» Задание
Оформите как JSON-список строк фрагмент записей от строки, содержащей «I want to click on diagram-caption: Диаграмма», до строки, содержащей «stat-label: Personas notificadas», включая обе эти строки, по одной строке списка на каждую строку текста, без пустых строк. Изображения в ответ не включайте.

» Записи для обработки
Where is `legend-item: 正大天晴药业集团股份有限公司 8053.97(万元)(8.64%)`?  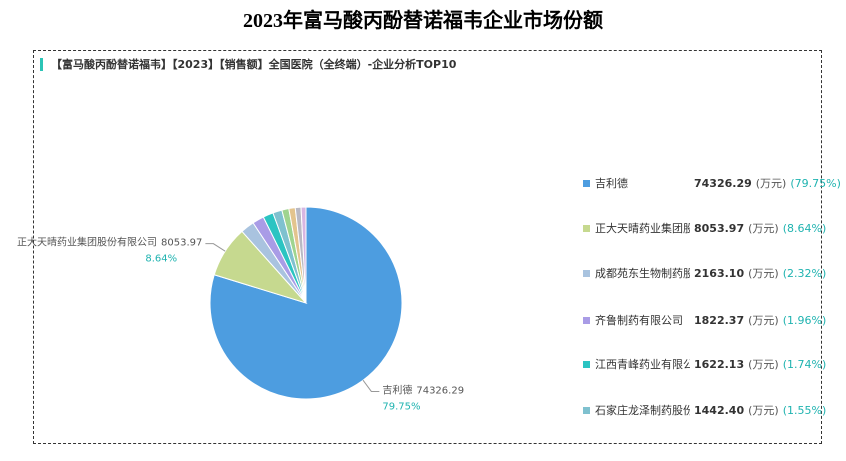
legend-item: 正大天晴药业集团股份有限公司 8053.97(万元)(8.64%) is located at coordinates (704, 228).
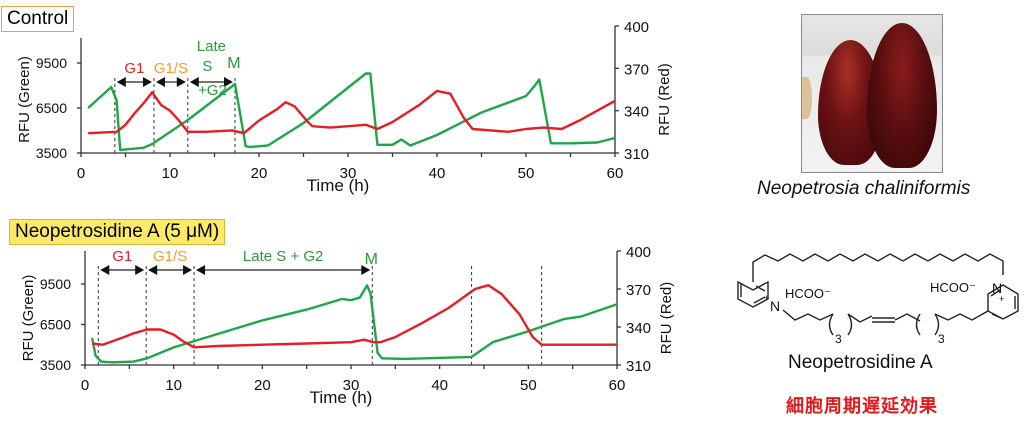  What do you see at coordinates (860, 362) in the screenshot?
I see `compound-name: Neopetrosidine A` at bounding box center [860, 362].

* * *

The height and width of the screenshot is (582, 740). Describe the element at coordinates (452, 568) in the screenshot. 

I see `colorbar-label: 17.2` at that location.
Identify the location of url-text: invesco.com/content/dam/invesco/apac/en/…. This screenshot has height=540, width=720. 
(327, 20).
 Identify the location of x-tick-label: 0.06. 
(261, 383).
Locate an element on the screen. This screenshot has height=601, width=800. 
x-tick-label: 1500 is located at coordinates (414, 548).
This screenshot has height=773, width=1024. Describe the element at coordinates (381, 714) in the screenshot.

--

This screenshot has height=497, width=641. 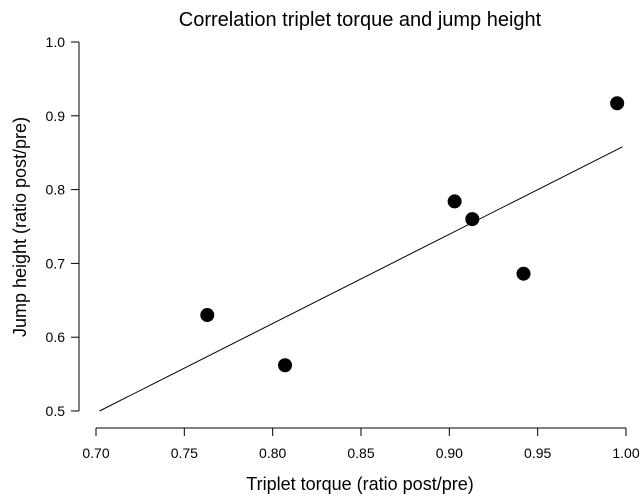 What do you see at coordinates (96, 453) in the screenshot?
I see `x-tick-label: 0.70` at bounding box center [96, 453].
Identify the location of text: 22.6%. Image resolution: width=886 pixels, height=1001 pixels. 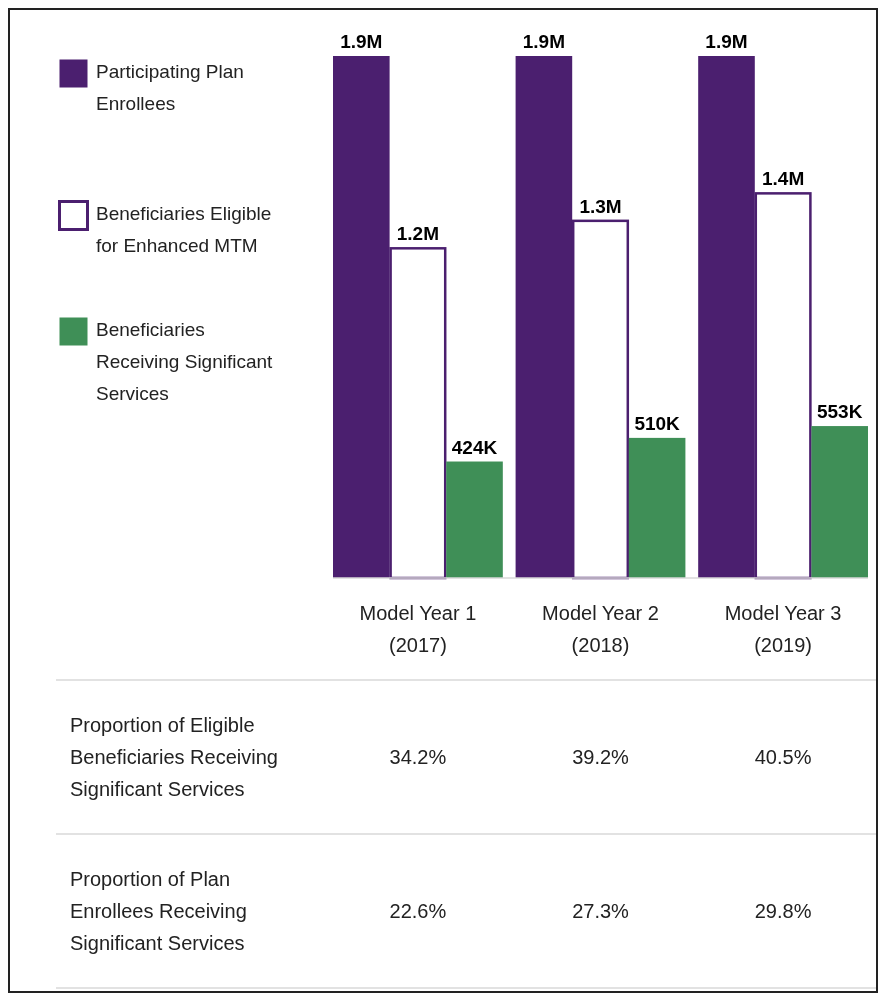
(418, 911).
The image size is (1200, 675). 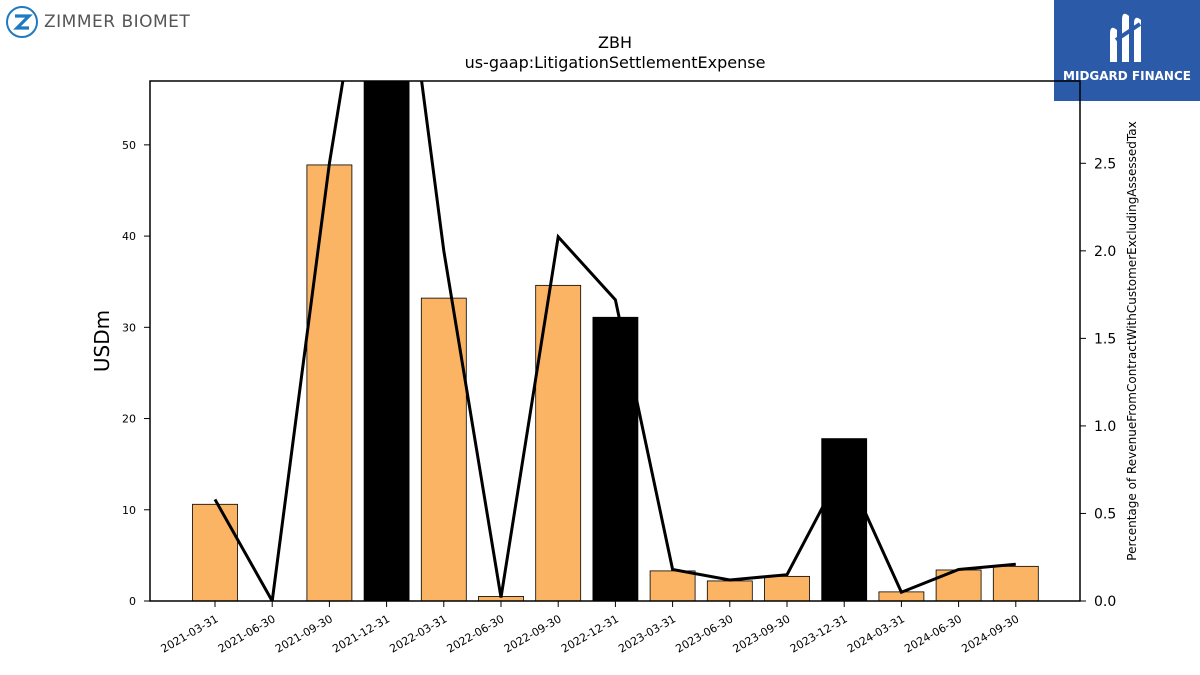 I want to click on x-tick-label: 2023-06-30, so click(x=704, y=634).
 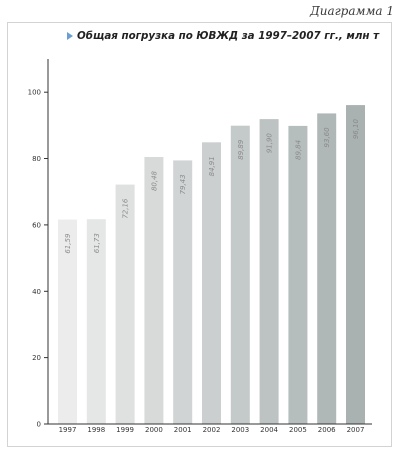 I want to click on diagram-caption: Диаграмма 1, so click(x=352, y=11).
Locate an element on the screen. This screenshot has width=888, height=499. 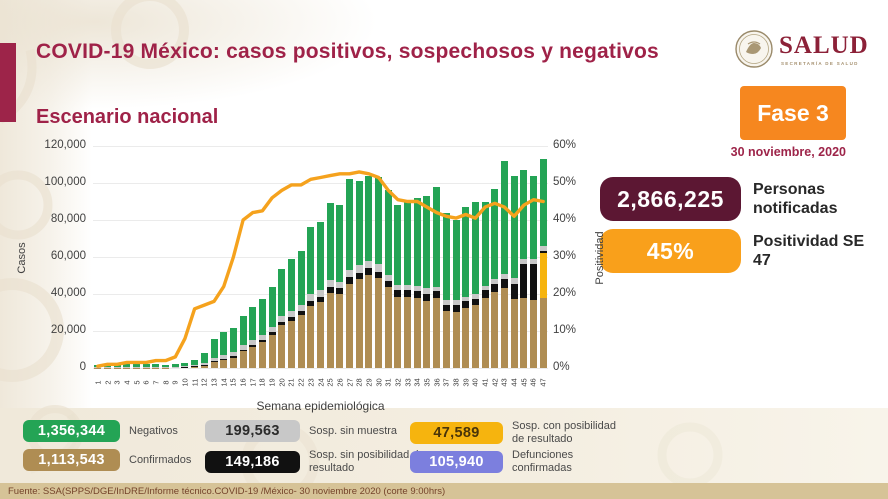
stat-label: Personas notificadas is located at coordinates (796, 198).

» Результат упражнения
[
  "  I want to click on diagram-caption: Диаграмма 1, so click(x=352, y=11).",
  "Locate an element on the screen. This screenshot has width=888, height=499. ",
  "stat-label: Personas notificadas is located at coordinates (796, 198)."
]